Details of the purge, which started in 2017 and are still ongoing, have leaked out despite the regime’s effective silencing methods. American documentarian and investigative reporter on LGBTQ issues David France now brings them to wider attention in his harrowing, essential film, which debuted at Sundance and has its International Premiere at the Berlinale. It is taut with white-knuckle suspense, as we are brought along on the perilous escape route out of Chechnya and into hiding with some who flee, getting a tiny taste of the all-consuming fear that a regime known for carrying out hits far beyond its own borders can engender. The intensely intimate, emotional yet straightforward and unadorned tenor of the documentary floors us with what Putin and his cronies cannot seem to see: that people, and their undeserved suffering, have precisely everything to do with these inhuman policies.
Clandestine
David Isteev and Olga Baranova, activists of the Russian LGBT Network, a non-governmental rights organisation, assist those at risk in their clandestine escape bids. With no prior experience in how to hide people in danger, or obtain the necessary paperwork for them, they have plunged in to meet such urgent need, taking in around 25 people per month to their secret shelter in Moscow — a city that, despite its own poor LGBTQ rights record, is safe in comparison to Grozny. They work tirelessly, risking their own lives on missions, and fighting to keep the immense stress at bay. The work makes them, too, the targets of death threats. Olga has incensed the family of a lesbian she helped flee, whose father intercepted her passage at Minsk airport, and she must herself set sights on a safer country in which to raise her infant son. She has crossed the code that considers Chechen women as property, and vengeance a question of honour.
They work tirelessly, risking their own lives on missions, and fighting to keep the immense stress at bay.
For the refugees, reaching a safe house outside Chechnya is by no means the end of their ordeal. By leaving, they arrive at zero, with little chance to speak their own language, resume their professions, or talk to relatives. Their ties to all they have known, irrevocably cut. The stigma of «a shame so strong it has to be washed away by blood» does not, after a lifetime of socialisation and violent reinforcement, instantly evaporate; the trauma of what they have undergone, detained and tortured, lingers. For some, it is too much. One arrival attempts suicide by cutting his wrists in the Moscow safe house; the others rush to bandage him, as the hospital, due to the necessity of secrecy, is not an option. Anya, the daughter of a high-ranking official in the Chechen government and extensive resources to track her down, is deposited into an apartment at an undisclosed location in Eurasia. She has never been at home alone before but must wait indoors, as the activists try to arrange for any country to take her in. Six months pass, a visa elusive. The dislocation and claustrophobia too much to bear, she takes off and has not been heard of since. This US-made production is very pointed in noting that, while Canada has taken in 44 of the 151 survivors that the Russian LGBT Network has helped out of Chechnya, Trump’s administration has agreed to harbour none.
Global reach
Face-altering technology ingeniously allows the film’s subjects to be «digitally disguised,» to safeguard their identities. The repression within Chechnya is so brutal, and the hand of Kadyrov’s henchmen so global in its reach, that scarcely any of those persecuted are willing to go public about their experiences in the purge, which it is suspected has even claimed a prominent pop star, Zelim Bakaev, who disappeared in Grozny in 2017 while on a brief visit from Moscow.

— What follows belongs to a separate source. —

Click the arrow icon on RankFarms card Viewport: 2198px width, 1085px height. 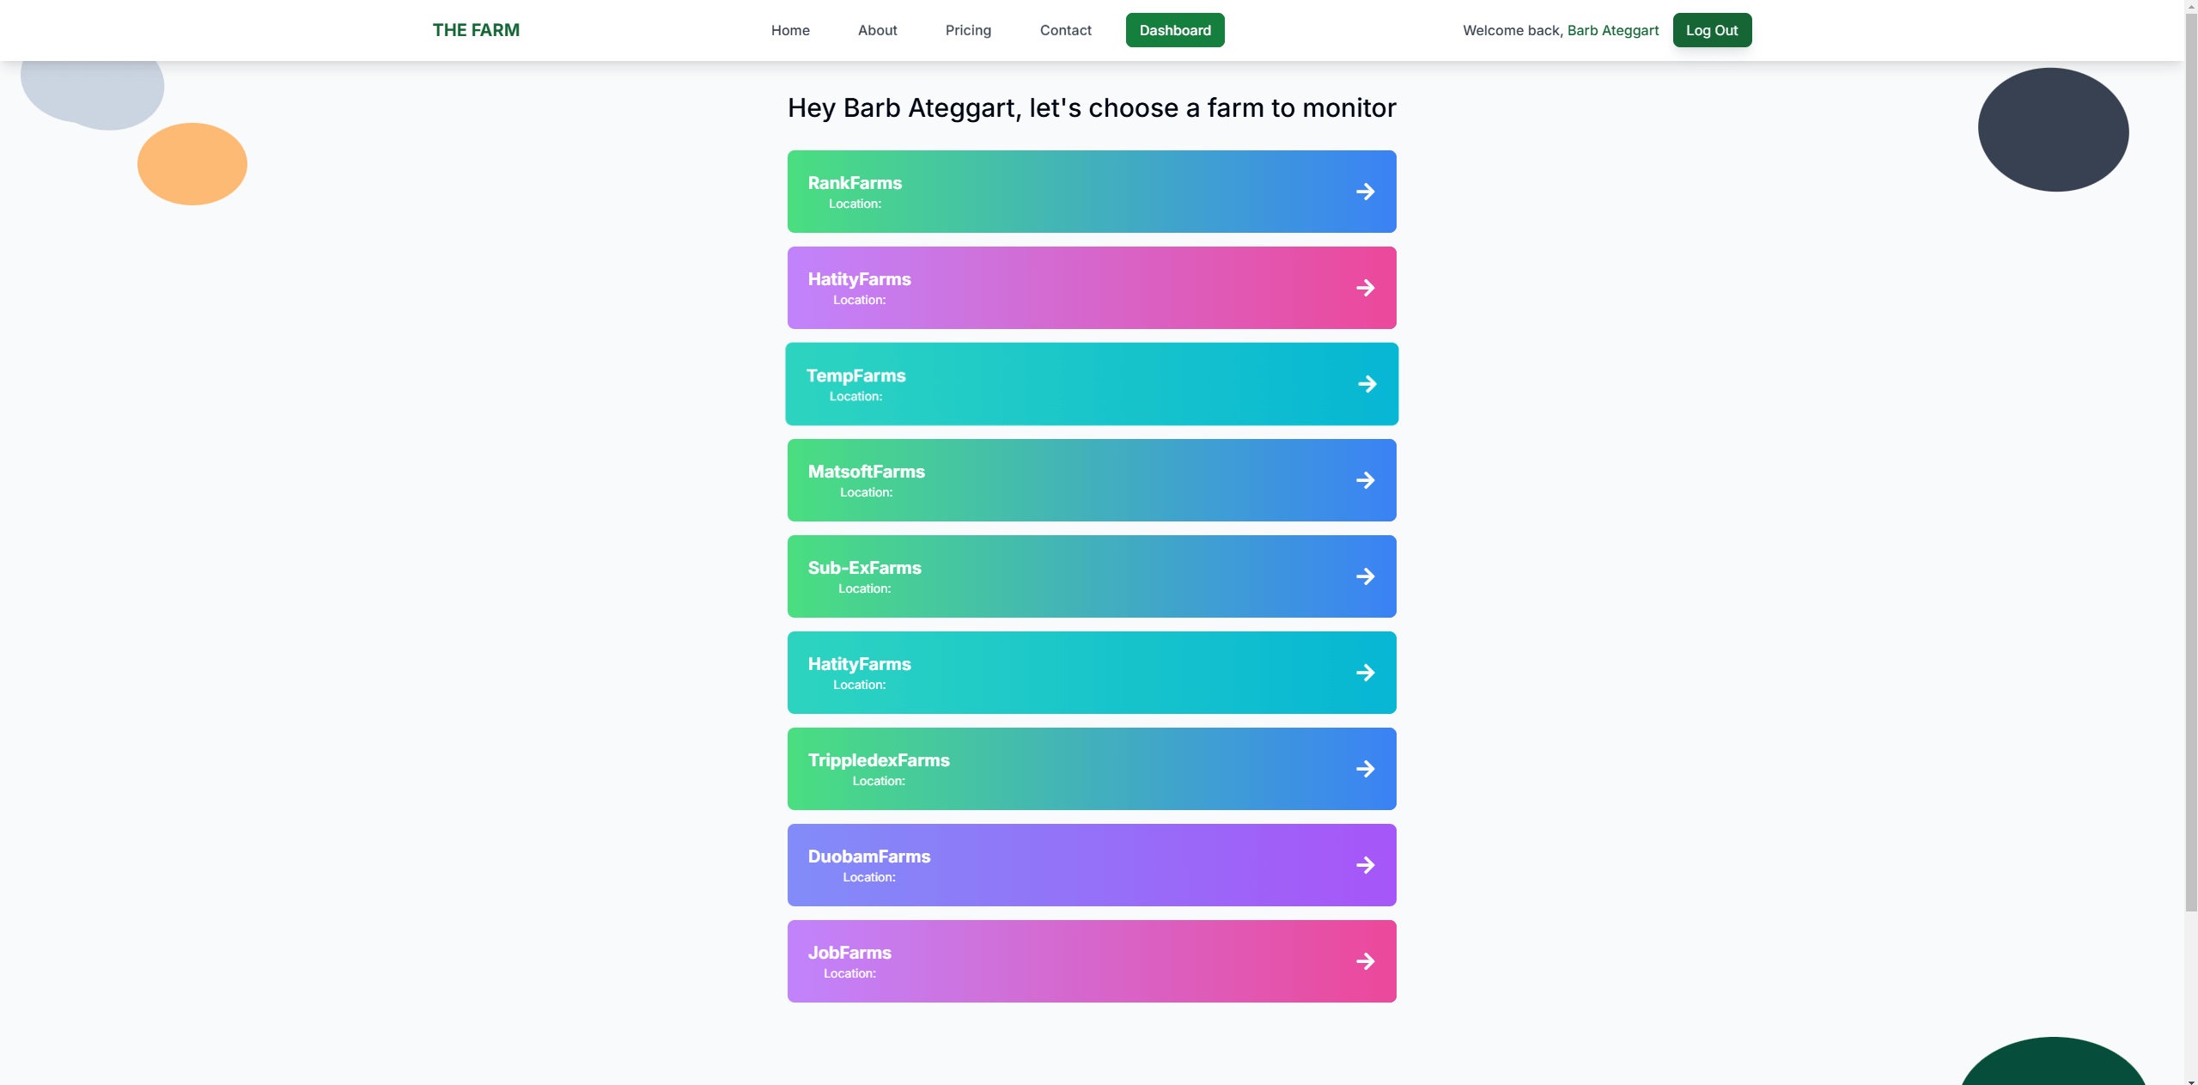coord(1365,192)
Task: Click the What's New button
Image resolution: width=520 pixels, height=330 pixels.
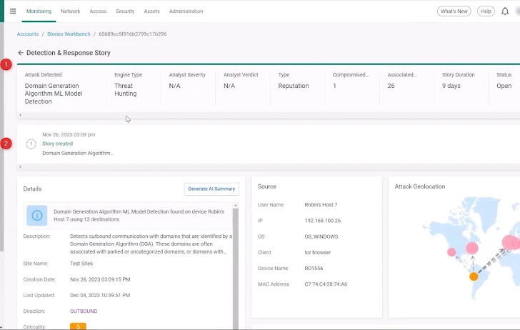Action: point(454,11)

Grainy mobile footage of homophobic attacks provides distressing eyewitness evidence of a fraction of atrocities in a nation that, its leader declares, has no gay people — and insists that if it did, their families would kill them before any state intervention. Maxim Lapunov (who goes by the alias «Grisha» before going public) is the first to talk, going to the authorities to try to prompt an investigation, and holding a press conference in Moscow. The experience of the former aspiring event planner is that of many: bundled into a car and taken to a camp full of other detainees, who are tortured, and whose mobiles are scanned for other contacts to target. Crucially, Lapunov is Russian, a visitor to the region, so was let go — a decision the regime quickly regretted. He’s been changing locations for six months with his entire family, who have been terrorised by a campaign of threats, and his boyfriend of ten years, with whom he has been emotionally reunited. The grave stress and curtailed possibilities of a potential lifetime lived in hiding is palpable for them all — but against this, Lapunov’s act of the highest courage in speaking out is the very essence of a life lived well.